実現可能?ARコンタクトレンズの課題と、国内外の動向を解説

現実世界の視野に対して、さまざまなデジタル情報を重ねあわせて見せるAR技術。これまではヘッドマウントディスプレイ(HMD)やメガネ型ディスプレイ、もしくはスマホ画面など、どうしても物理的なスペースや装着感のあるデバイスが前提となっていたわけですが、ここ数年で飛躍的に期待値が高まっているのが、ARコンタクトレンズです。 しかし、いまだに実用化に至っていないのも事実。具体的にどのような仕組みの技術で、現状どのような課題があるのか、国内外の具体事例とともにご紹介します。

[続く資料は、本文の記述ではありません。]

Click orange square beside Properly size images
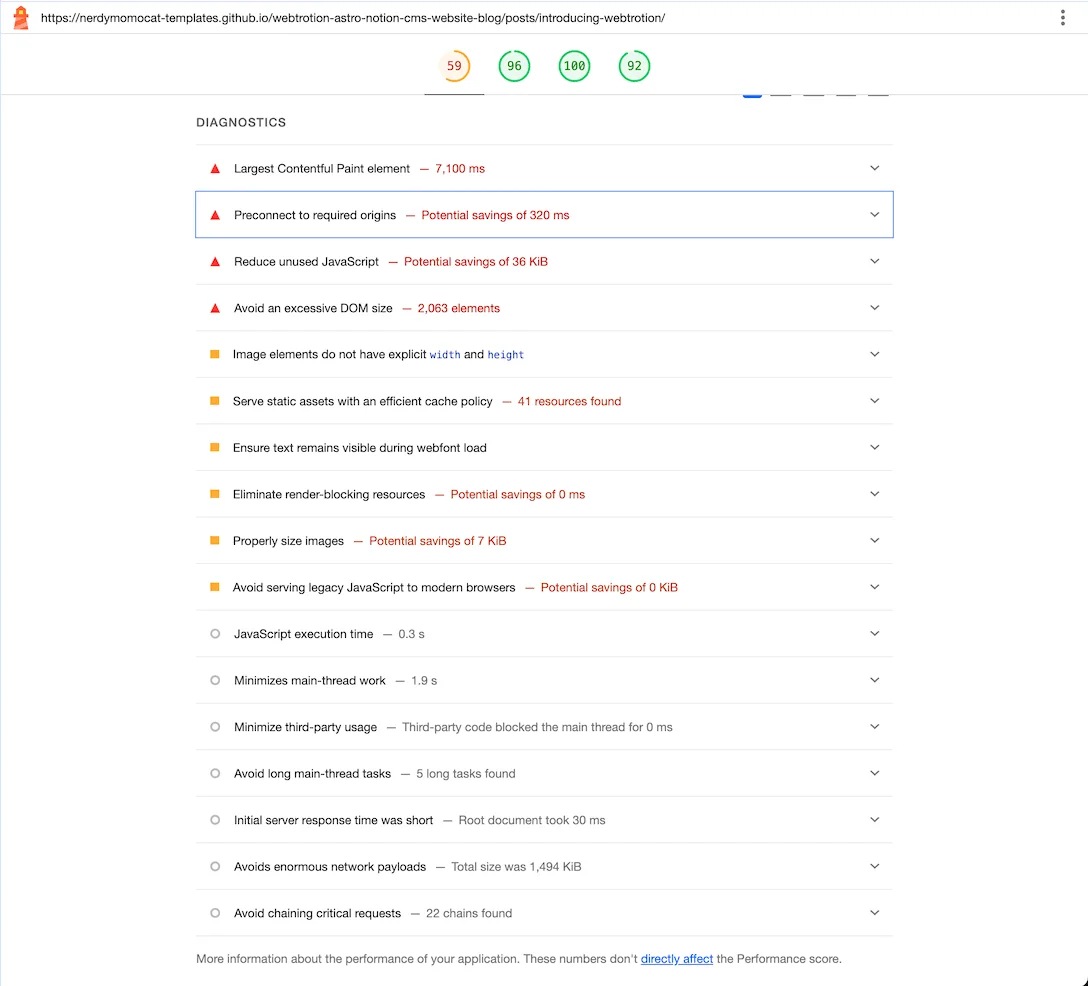 coord(215,541)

現実世界の視野に対して、さまざまなデジタル情報を重ねあわせて見せるAR技術。これまではヘッドマウントディスプレイ(HMD)やメガネ型ディスプレイ、もしくはスマホ画面など、どうしても物理的なスペースや装着感のあるデバイスが前提となっていたわけですが、ここ数年で飛躍的に期待値が高まっているのが、ARコンタクトレンズです。

しかし、いまだに実用化に至っていないのも事実。具体的にどのような仕組みの技術で、現状どのような課題があるのか、国内外の具体事例とともにご紹介します。

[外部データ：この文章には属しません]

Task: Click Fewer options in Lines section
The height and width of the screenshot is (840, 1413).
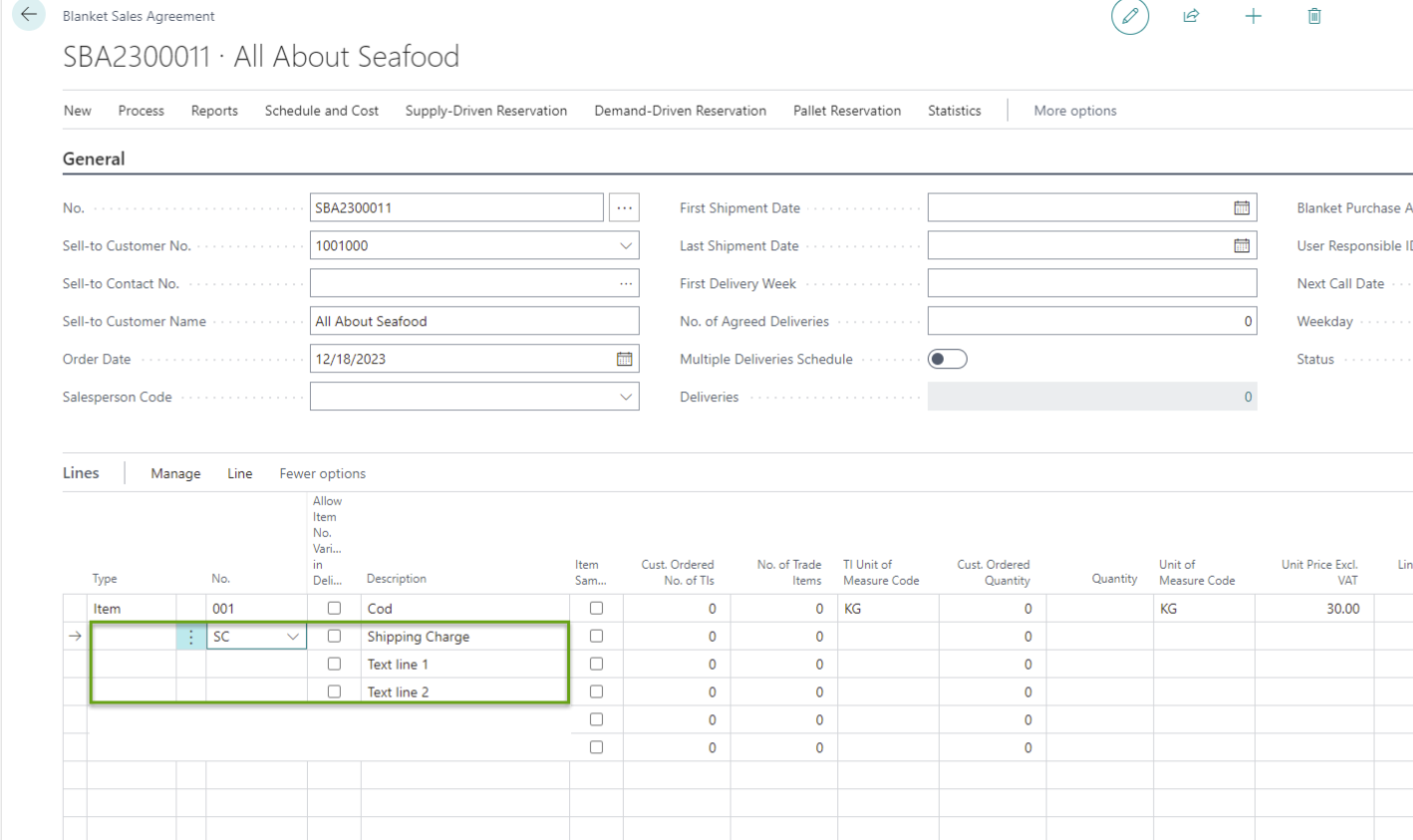Action: coord(322,473)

なお、そもそもARという技術・概念の詳細について確認されたい方は、以下の記事も併せてご覧ください。

ARとは? VR・MR・xRとの違いやビジネスでの活用を解説!!

スマートコンタクトの一形態であるARコンタクトレンズ

そもそも、ARコンタクトを理解するためには、まずスマートコンタクトレンズの概念を把握する必要があります。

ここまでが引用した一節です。